A drill-tipped capsule emerges from beneath the soil, bearing the body of Prophet in suspended animation. Resuscitated, he gathers his few possessions and equips himself to single-mindedly carry out his mission: to climb a vast tower and re-awaken the slumbering Earth Empire and bring it back to life.
Right from the get-go Brandon Graham throws us off balance: Prophet is barely introduced to us and out of his sus-an long sleep before he is attacked by one of the bizarre new predators that stalk this future Earth. In just a few pages we see how vastly different the world has become and how driven Prophet is in his mission, traversing the bizarre sights of this Earth that is no longer home to humans to meet his contact, an alien lifeform inside the Jell City (a living alien ship now landed permanently on Earth as home to an alien colony) to allow him to progress on his mission.
Prophet is, without a doubt, one of the oddest and most unusual slices of science fiction comics I’ve read since the remarkable, Kirby-esque Godland. The story summarised above is only one element of this first collection and the only part that is fairly linear in the telling. After the conclusion of this part we learn there are many more John Prophets out there, all enhanced clones, all with the same mission, to restore the Earth Empire, and we get an increasingly bizarre series of scenarios that we as readers are dropped into pretty much like the re-awakened Prophet clones. It can be confusing but also hooks you, makes you want to know more of what is going on and why, what the backstory is, how did things become like this, what else is going on around these various clones as they try to restore a vanished way of life.
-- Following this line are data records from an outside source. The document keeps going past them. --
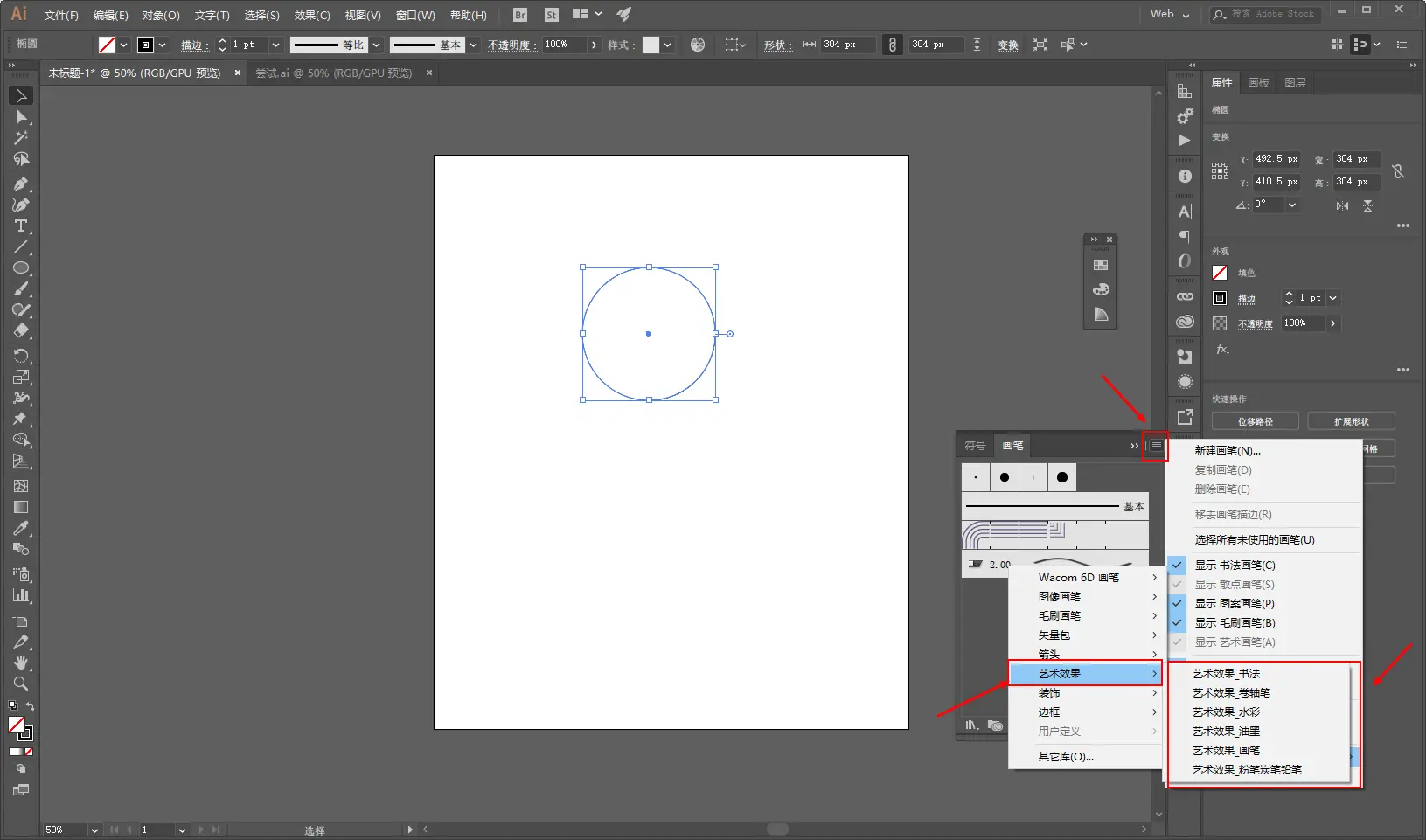This screenshot has width=1426, height=840.
Task: Click the X position input field
Action: pos(1276,159)
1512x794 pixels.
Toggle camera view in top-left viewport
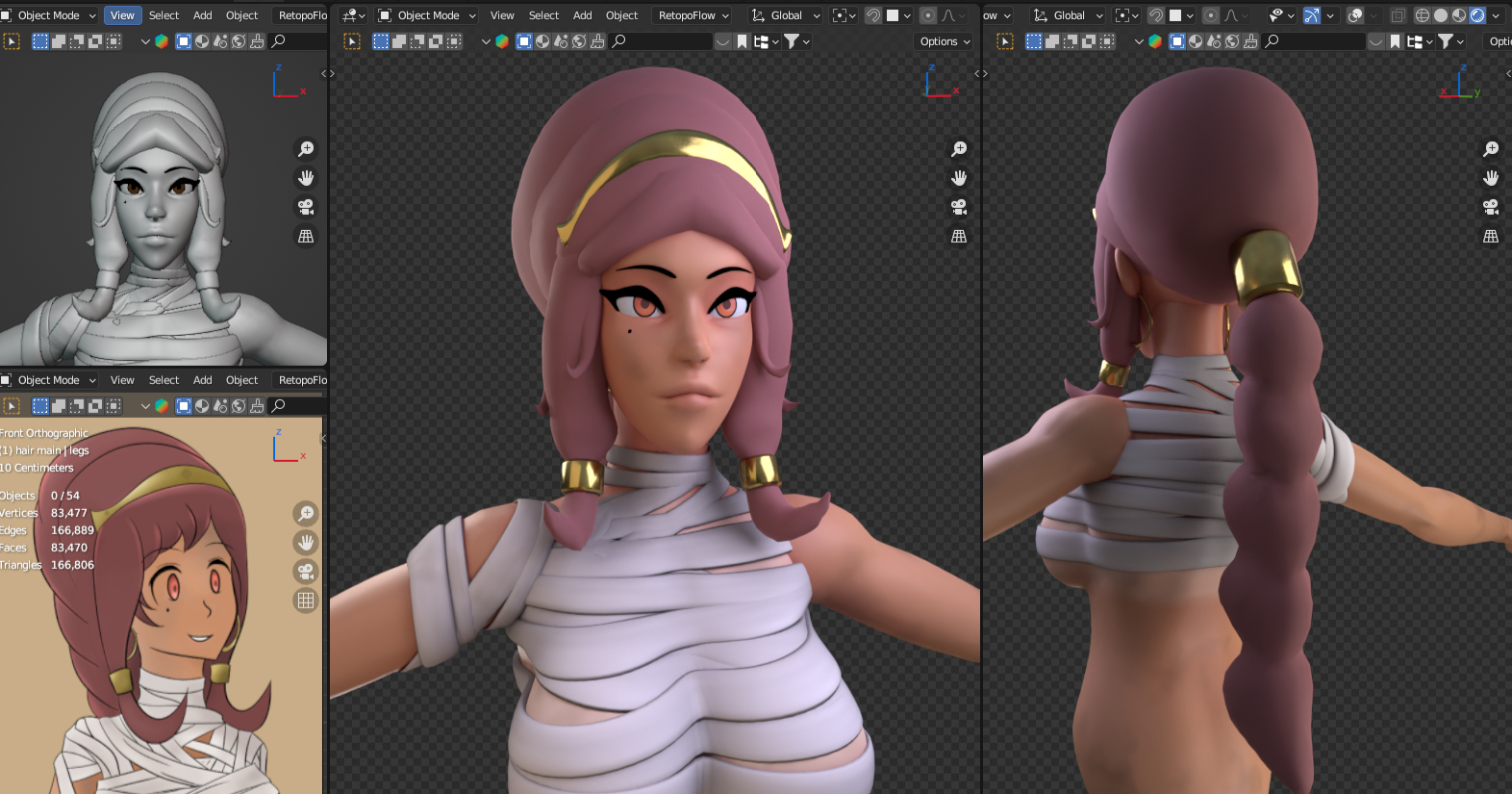point(306,207)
In addition to my comics reading I also tend to get through several science fiction and fantasy novels each month, and I have to say Prophet is one of the most unique and unusual – not to mention interesting – SF works I have come across in comics or prose recently. It can be confusing and yet tantalising, it paints a truly alien future and draws partly on some of that hugely stylish heritage of European science fiction bande dessinee (it is also, mercifully, a very, very different beast from the Rob Liefeld original). Trying to describe the various short scenarios that follow the more traditionally linear introduction tale simply wouldn’t do them justice; this is an unusual, hugely imaginative slice of sci-fi that has to be experienced. Even then you probably still wont know entirely what is going on, but that’s just fine, it’s better to have some mysteries than be spoon-fed as a reader (the author is trusting the reader’s own intelligence to help navigate these tales) and besides it leaves you wanting more; I’ll certainly be picking up the next volume.